→ **Brief 1**: In the article on business partnerships, how long after the partnership began did Jackson and her partner agree to part?
→ **Brief 2**: Output a part of the article on business partnerships word for word, starting with "Owners are so" and going on through "Mays Business School.".
→ **Brief 3**: Pick up the article on business partnerships after its last sentence and continue it.

→ **Source text**:
━━━━━━━━━━━━━━━━━━━━

NEW YORK – Nearly a year after Courtney Jackson launched her clothing business, she took on a partner to help manage the company's growth. A month into the partnership, something was wrong.
Jackson's partner was supposed to handle half the company's workload, but that didn't happen. So Jackson began taking on more of the responsibilities. When Jackson tried to discuss the division of work, "she was a little defensive at first, and asked me to be patient." The situation didn't improve, and they agreed to part at the end of last year, just three months after the partnership began. But under their partnership agreement, drawn up without an attorney, dividing the company's assets would have weakened it financially. The partners decided to close, and Jackson lost her company.
The failure of a partnership often brings hard lessons for company owners. Problems can start when prospective partners don't think through all the ramifications of what they are doing — including whether they will be a good fit. They may not be clear on their expectations for each other and how they will resolve conflicts. And they may not consider the legal consequences of how they set up their partnership and how difficult it might be to unwind it; rather than hire an attorney, they write their own agreement that can be problematic when the relationship turns sour.
Jackson's experience taught her that she needed to be more strategic in choosing a partner — Jackson had met hers through a mutual acquaintance.
"You need to make sure you know the person well enough to know what their strengths are and their weaknesses," says Jackson. She now is the sole owner of an information technology company in Tampa, Fla.
Owners are so caught up in the idea of finding a partner to get investment money, help and expertise that they don't do the kind of due diligence they would do before hiring an employee, said Michael Howard, a management professor at Texas A&M University's Mays Business School.
"What will happen when you grow? What's your process for resolving problems? How should we manage this project? If you ask these kind of questions, it could reveal a lot of problems in advance," Howard said.

━━━━━━━━━━━━━━━━━━━━

→ **Material supplied**:
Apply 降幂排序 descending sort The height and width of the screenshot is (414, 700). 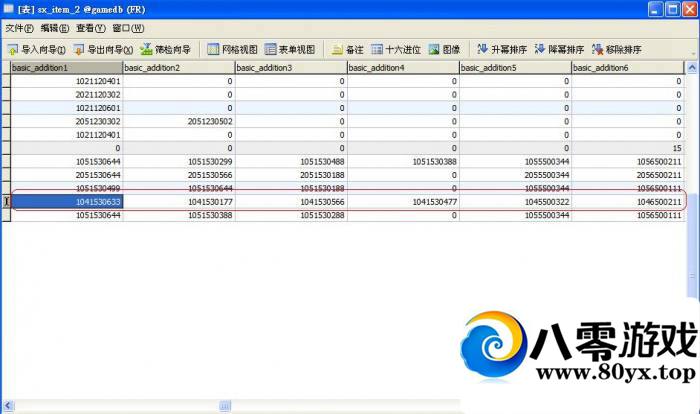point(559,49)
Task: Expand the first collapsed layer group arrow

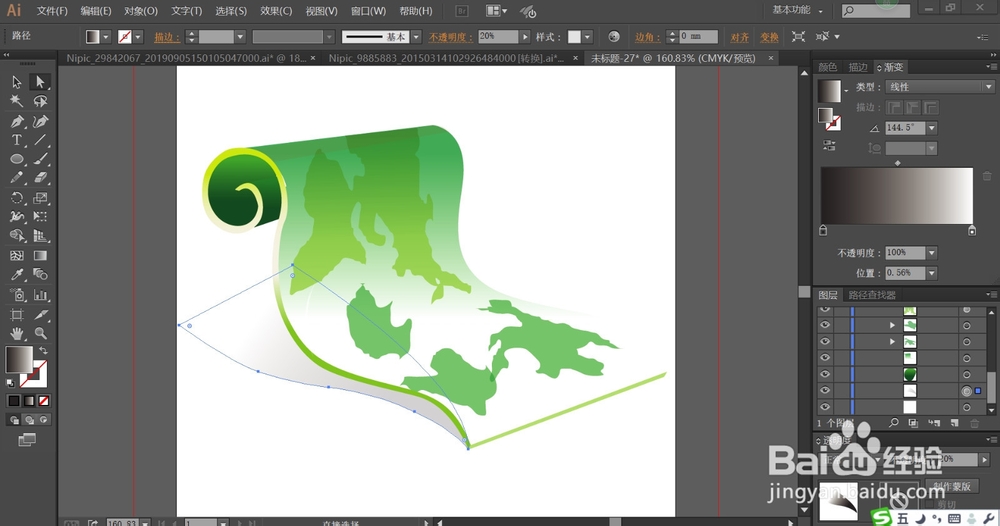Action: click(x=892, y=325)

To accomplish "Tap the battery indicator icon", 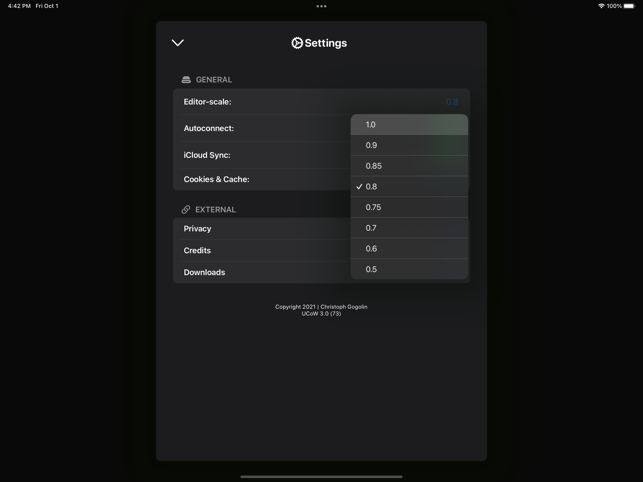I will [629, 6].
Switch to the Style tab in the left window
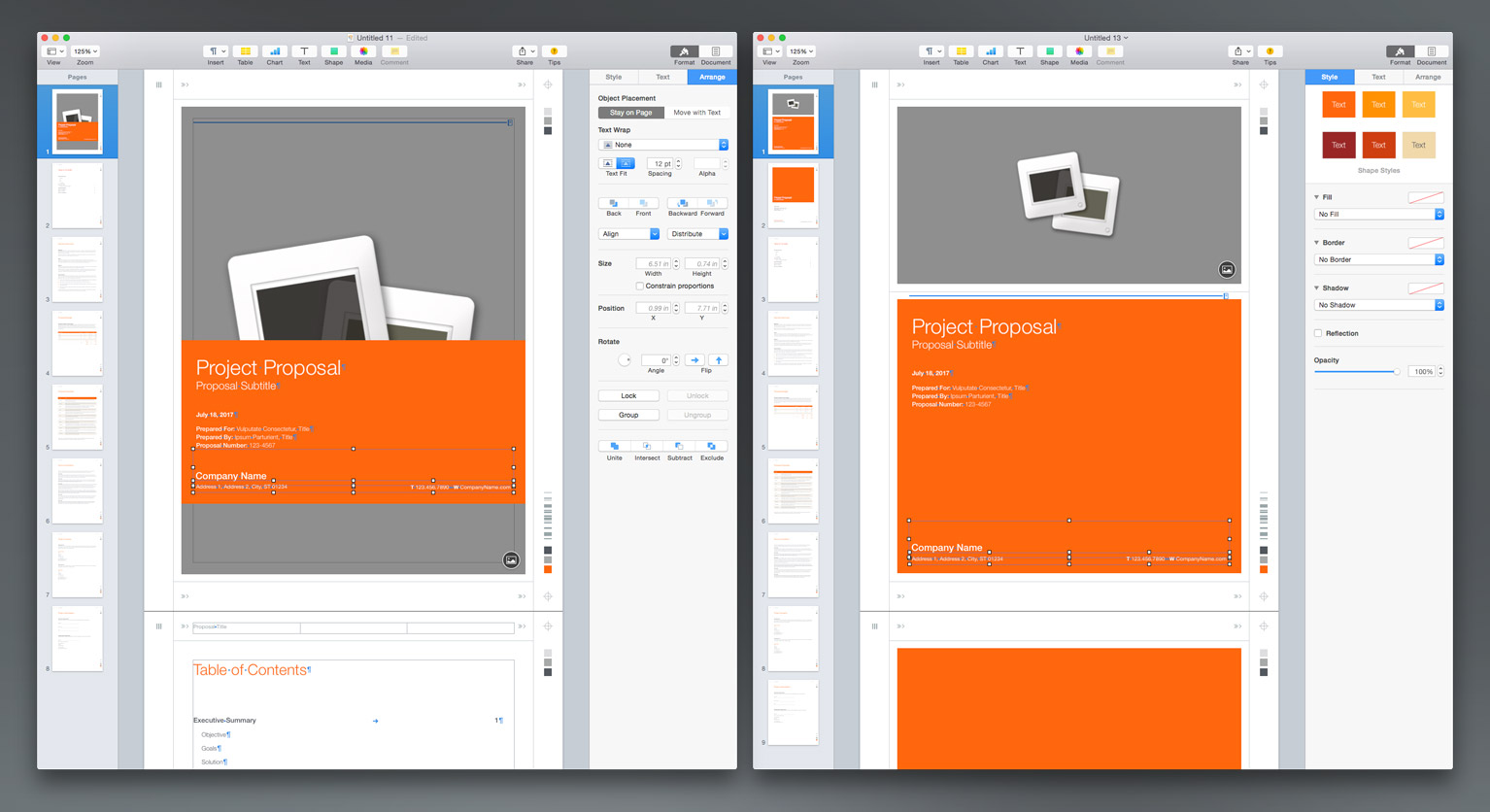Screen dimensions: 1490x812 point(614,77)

━━━━━━━━━━━━━━━━━━━━

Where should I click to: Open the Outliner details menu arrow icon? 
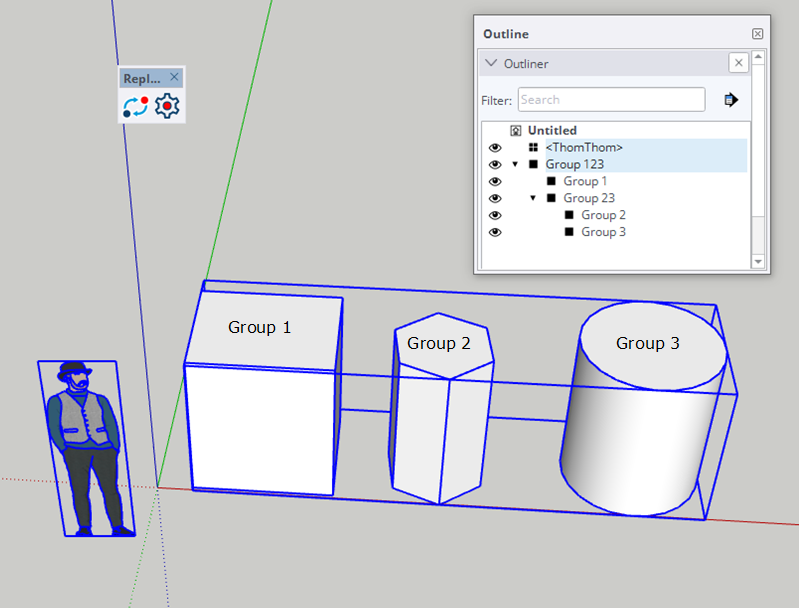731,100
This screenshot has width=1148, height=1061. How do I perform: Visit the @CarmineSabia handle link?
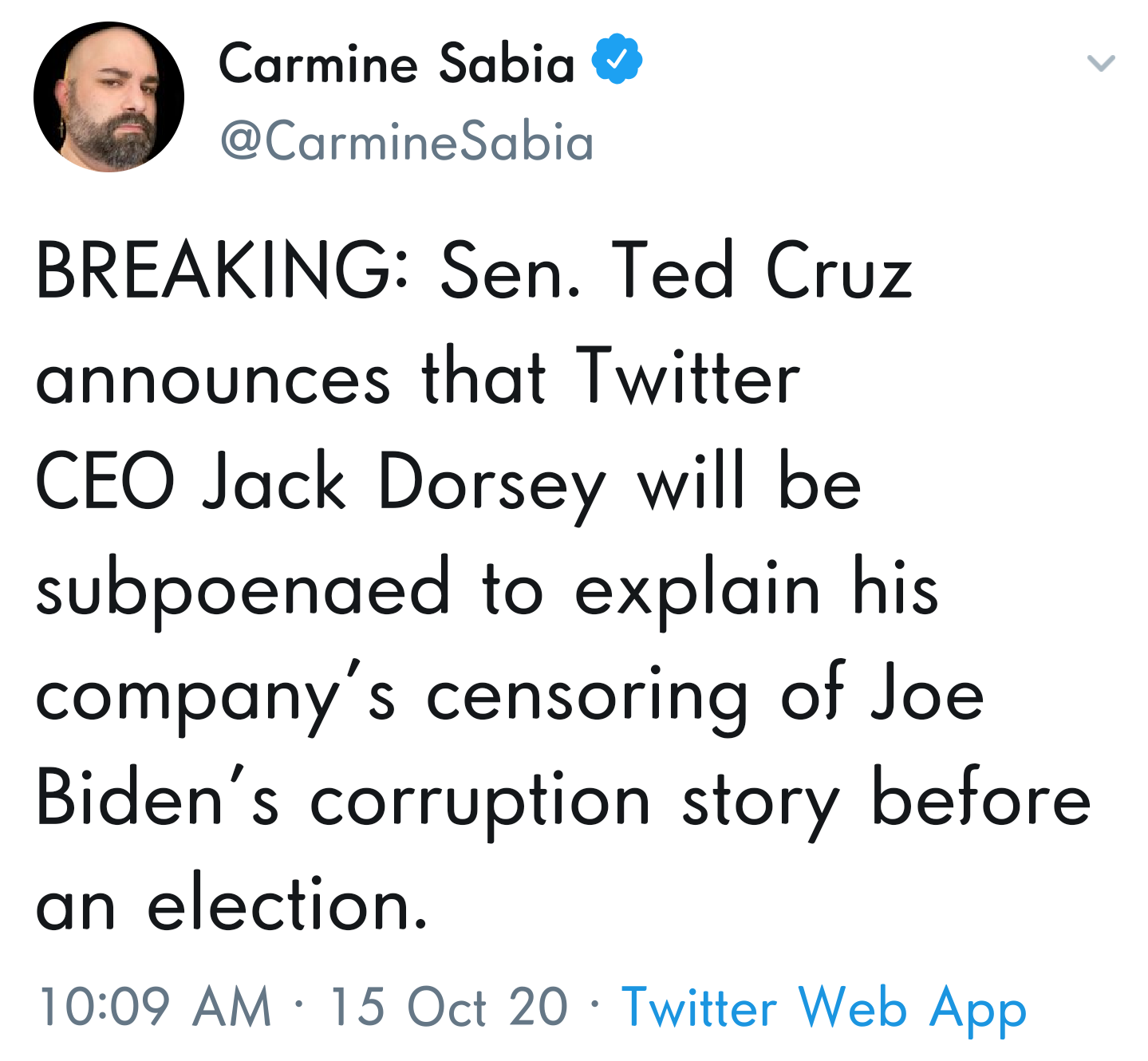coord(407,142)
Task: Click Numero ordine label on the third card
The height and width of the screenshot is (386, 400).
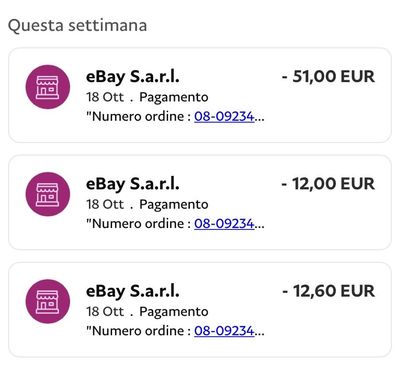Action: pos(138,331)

━━━━━━━━━━━━━━━━━━━━

→ **Answer 1**: Three months after the partnership began.

→ **Answer 2**:
Owners are so caught up in the idea of finding a partner to get investment money, help and expertise that they don't do the kind of due diligence they would do before hiring an employee, said Michael Howard, a management professor at Texas A&M University's Mays Business School.

→ **Answer 3**:
While partnering with strangers has potential pitfalls, so does going into business with friends.
"It's important to have trust and strong social ties, but if maintaining them comes at the loss of business success, that's not really appropriate," Howard said.
Partners also need to be sure they share the same goals for the business, or at least understand what their differences are.
"You need to talk up front about what your expectations are, for the long term, short term, two-year and five-year picture," says Sandy Jap, a marketing professor at Emory University's Goizueta Business School. She suggests owners talk to references in much the same way they would check a job candidate's credentials.
Lisa Shepherd needed cash to help her marketing business grow, so she gave three employees equity stakes. Within two years, the deal went bad as the four owners argued over whether to reinvest earnings into the business or distribute the profits among the partners. They also disagreed about workloads — "each person thought that he or she was working incredibly hard, while the others weren't," said Shepherd, owner of the Mezzanine Group, based in Toronto.
The partners who did the day-to-day work accused Shepherd of going out for lunch too often rather than working, although those meetings led to new business.
"My work was outside the company, networking, opening doors," Shepherd says. They thought, 'she's having a grand old time and not doing any work.' "
Shepherd did have an attorney draw up a partnership agreement at the start, ultimately the "best business decision ever, worth its weight in gold," she says.